• _What is being asked_
Every entry is to be restated exactly; pictures are not part of the copy.

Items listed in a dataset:
● ● ● ● ● ● ●

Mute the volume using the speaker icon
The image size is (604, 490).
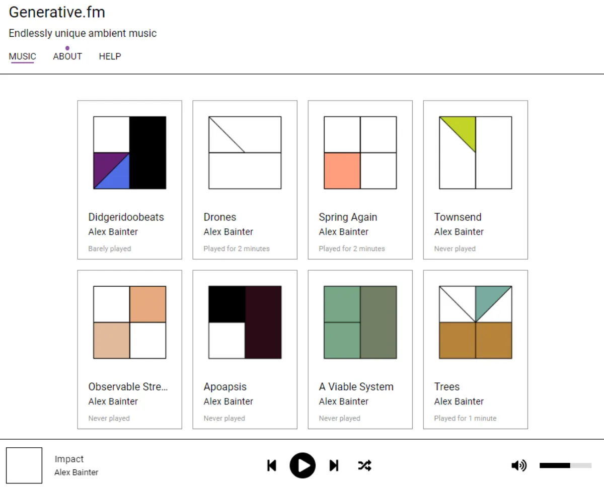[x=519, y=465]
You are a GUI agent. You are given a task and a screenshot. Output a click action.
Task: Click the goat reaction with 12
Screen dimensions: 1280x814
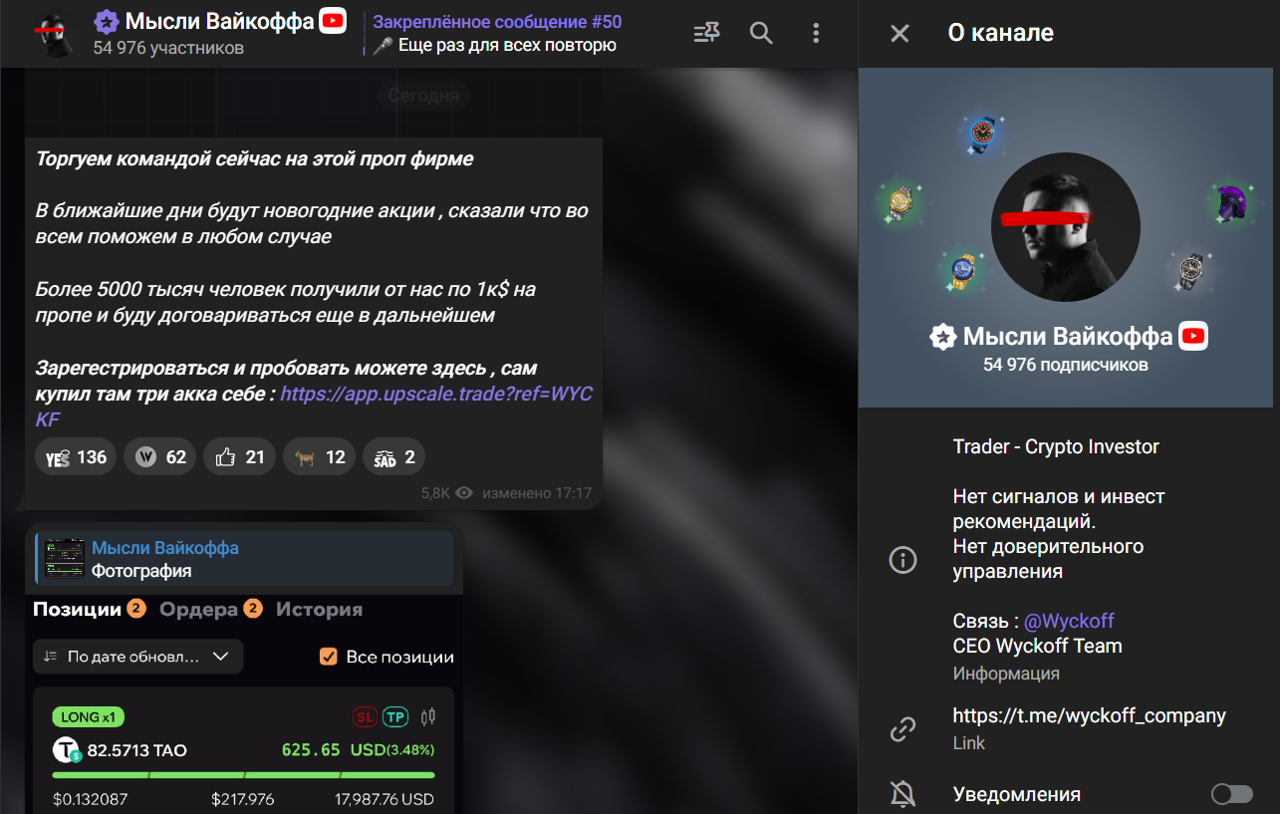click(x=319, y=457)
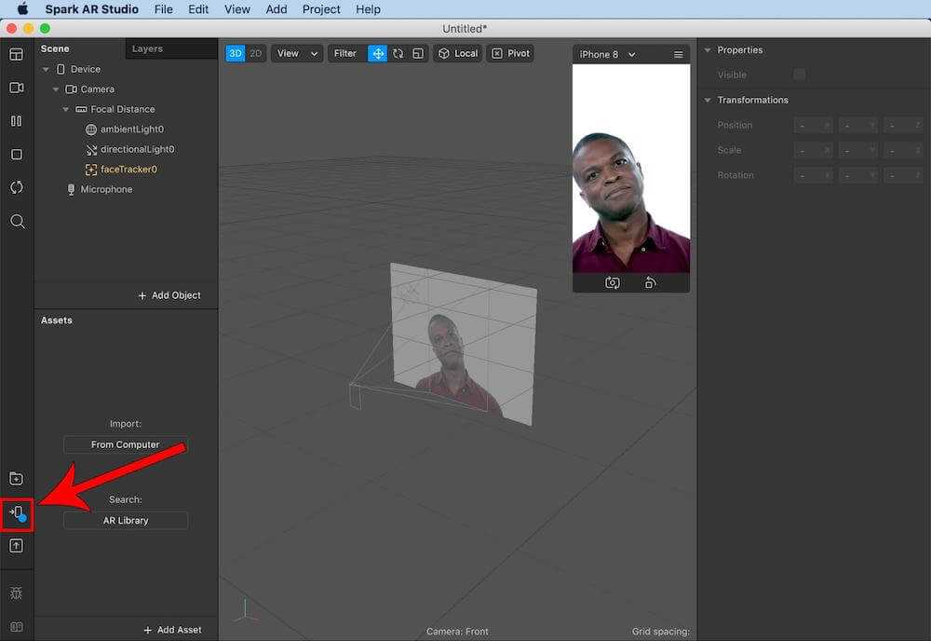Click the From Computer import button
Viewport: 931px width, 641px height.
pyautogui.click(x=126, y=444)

● ● ● ● ● ● ●

• _Exercise solution_
Mute the volume using the speaker icon
The image size is (604, 490).
[x=519, y=465]
You are a GUI agent. You are given a task and a screenshot. Output a click action.
Task: Click the goat reaction with 12
Screen dimensions: 1280x814
click(x=319, y=457)
Click the From Computer import button
Viewport: 931px width, 641px height.
pyautogui.click(x=126, y=444)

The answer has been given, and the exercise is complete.